We've been watching too many movies, he thinks. AI models won't turn on us a la "The Terminator" — and there's no reason to believe they'd inherently want to seize control from their creators in the first place.
"Intelligence has nothing to do with a desire to dominate," LeCun told the Financial Times. "It's not even true for humans."
"If it were true that the smartest humans wanted to dominate others, then Albert Einstein and other scientists would have been both rich and powerful, and they were neither," he added.
Stands Alone
LeCun's stance makes him not only an outlier among other leaders of the industry, but also among the two other AI "godfathers": Geoffrey Hinton, formerly of Google, and Yoshua Bengio, founder and current director of the Mila - Quebec AI Institute.
Both have expressed regret over the AI tech they pioneered, and have warned that it may well destroy us. Needless to say, their Oppenheimer overtones have been far from reassuring.

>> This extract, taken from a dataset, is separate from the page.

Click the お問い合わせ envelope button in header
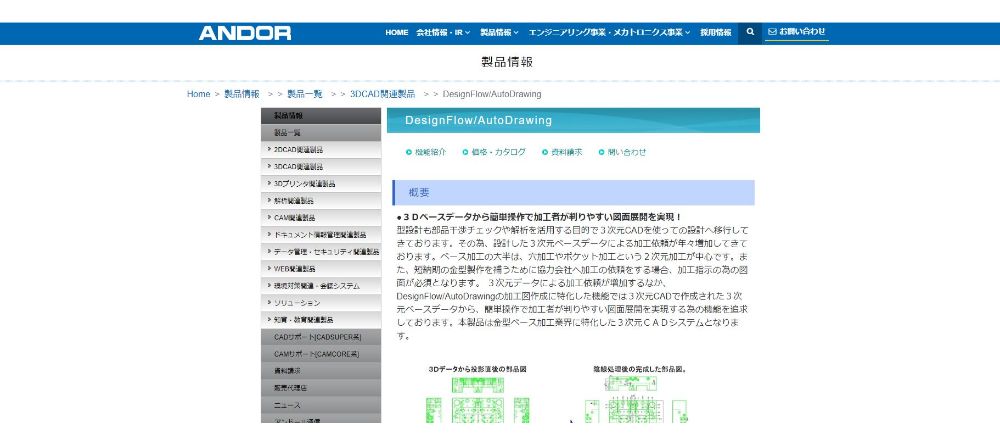The image size is (1000, 445). 796,32
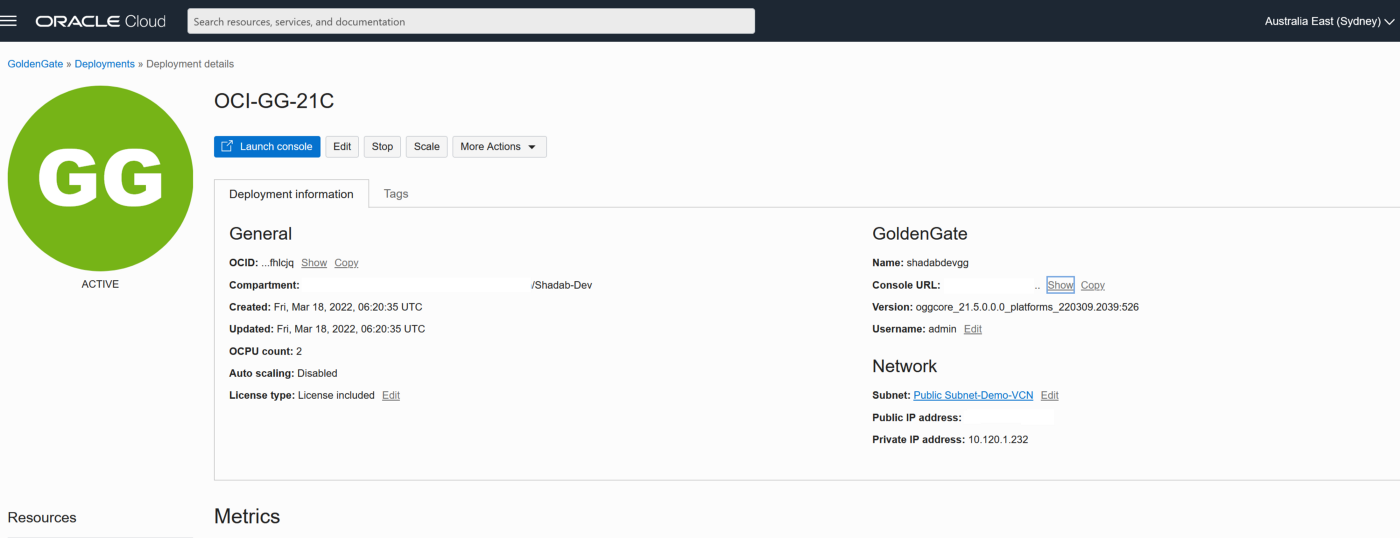
Task: Go to Deployments breadcrumb link
Action: (104, 64)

But that kind of talk is a load of bull, according to LeCun, who says that researchers are vastly overestimating the capabilities of current AI models.
"[AI models] just do not understand how the world works," LeCun told the FT. "They're not capable of planning. They're not capable of real reasoning," he said.
"We do not have completely autonomous, self-driving cars that can train themselves to drive in about 20 hours of practice, something a 17-year-old can do," he added.
Rules For Thee
Of course, as a guy developing AI for Meta, LeCun has very particular point of view: he doesn't want overbearing, "counterproductive" regulation of the AI industry that could slow down progress or profitability.
Pleas for regulation are "incredibly arrogant," argues LeCun, because the big tech firms in favor of it are saying they're the only ones that can be trusted to develop the technology.
"They want regulatory capture under the guise of AI safety," he said. And certainly, the big tech leaders have the ear of Congress.
Current squabbles aside, LeCun thinks we should be looking forward to a future driven by powerful AIs — which according to him, will be more intelligent than humans.
"There's no question that we'll have machines assisting us that are smarter than us. And the question is: is that scary or is that exciting?" he said. "I think it's exciting because those machines will be doing our bidding. They will be under our control."